Yesterday we recorded the second-ever road-show episode of EarBurner, the D Magazine podcast. This time we visited the bar Mac’s Southside on South Lamar in the Cedars. There Tim and Zac were joined by D‘s city columnist, Eric Celeste, and Charles Glover of the Meadows Foundation to talk about the Early Matters Dallas educational initiative.
But don’t let your eyes glaze over thinking about that subject matter. There are more hot-takes-per-minute in this episode than just about any other installment of EarBurner that I can remember. Other areas of focus in their discussion were whether Mayor Gunnar Rawlings’ Dad is right to be excited by a new donation to fund a Trinity River park and the potential for the Trinity Forest Golf Course to be a catalyst for redevelopment in southern Dallas.
Oh, and can you guess how much of the Trinity River flowing through our city is treated wastewater from our toilets that we send downstream for Houstonians to drink? Give the show a listen in the player below, or via iTunes, Stitcher, etc., to find out. Believe me, Tim will be more than happy to tell you.
Now, a few notes:
1. D Magazine bar writer Tara Nieuwesteeg opined about Mac’s Southside this week, complimenting that it is “without a hint of pretension.”
3. The recently announced $50 million donation to fund a Trinity River park comes from the estate of Harold Simmons, whom this magazine once called an evil genius. Apologies for the way the lead image on that linked article has cropped its lead image. One of the perils of migrating an illustration originally published in one format into our new website this past summer. Here you can see the image, by Mark Fredrickson, in all its glory:
4. Neil Sperry can still be heard talking about gardening Sunday mornings on WBAP.

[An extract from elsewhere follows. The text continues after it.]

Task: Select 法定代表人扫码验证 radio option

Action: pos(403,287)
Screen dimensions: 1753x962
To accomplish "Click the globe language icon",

5. A “floodway” is “the channel of a river or stream and the parts of the floodplain adjoining the channel that are reasonably required to efficiently carry and discharge the flood water or flood flow of a river or stream.” A “floodplain” is “the area adjoining a river or stream that has been or may be covered by the 100-year flood.” A “flood fringe” is “the remainder of the floodplain lying outside of the floodway.”